フナムシ Ligia exotica 撮影2005年初夏 フナムシは海岸の岩場に群れているイソポーダです。同じイソポーダのなかでもワラジムシやダンゴムシと近縁で、見た目も良く似ています。しかし陸上にすんでいる親戚たちと違って非常にすばやく動く動物であることは誰もが知っているところでしょう。岩場の上をササッと走り回るその様子、長い触角と楕円形の姿はまさに海のゴキブリ。
もっともちゃんと観察すればフナムシはゴキブリとは似てもにつかない動物です。脚は7対14本もあるし、羽もありません。以上の写真は2005年の初夏、江ノ島の海岸でとっ捕まえて持ち帰ったフナムシを、プラケースの中に塩水と樹皮とともにいれて撮影したもの。どのくらい生きるだろうか?と試しに飼ってみましたが、たった2日間しか生きませんでした。もはや飼ったということすらできません。うまく飼えたらそれなりに面白い動物だと思うのですが、どうしたらいいんでしょうね?。
撮影2005年初夏 そしてこちらは同じものを横から撮影したところ。脚が妙な感じについているのが分かります。なんというか身体の側面の方から生えた脚は、一度、正中線よりに向いてから、ふたたび側面へ向かいます。言い様によってはフナムシは内股ということもできます。また、脚はどれも同じような形であることが分かります。さすがは等脚類。同じ甲殻類なのに十脚類とは印象がずいぶん違います。また脚の数が7対であることがこの写真からも分かります。
撮影:江ノ島 2003.08.10 こちらの撮影は2003年の夏に江ノ島で撮影したもの。コンクリートブロックと岩のところを、ささささっと、わらわらわらわら走り回っていました。フナムシはゆっくり近寄れば素手でも十分捕まえられますが、いかんせん身体がふにゃふにゃでつぶしかねません。ともあれ、写真のフナムシ(そのもの)を素手でとっつかまえて標本にしたのがこちら。
こうみるとフナムシがダンゴムシやワラジムシの仲間なのだなー、ということが実感できます。そしてこちらが腹側のアップ
卵を抱いているのが分かりますね。標本にするまで気がつきませんでした。すまない、フナムシの母さん!!。
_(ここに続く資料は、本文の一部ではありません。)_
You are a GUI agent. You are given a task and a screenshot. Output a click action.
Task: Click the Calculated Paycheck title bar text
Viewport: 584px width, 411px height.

逆にいうと彼らの繁殖期は夏場、ということになります。
さて、卵を覆うクシのような白いもの、北村は最初、甲殻類がもっている付属的な脚である外肢かな?、と思ったら違いました。これは覆卵葉というものなのだそうな(外肢と違って脚の内側からでる)。等脚類のコンテンツでも書きましたが、等脚類の胸の脚には外肢がありません。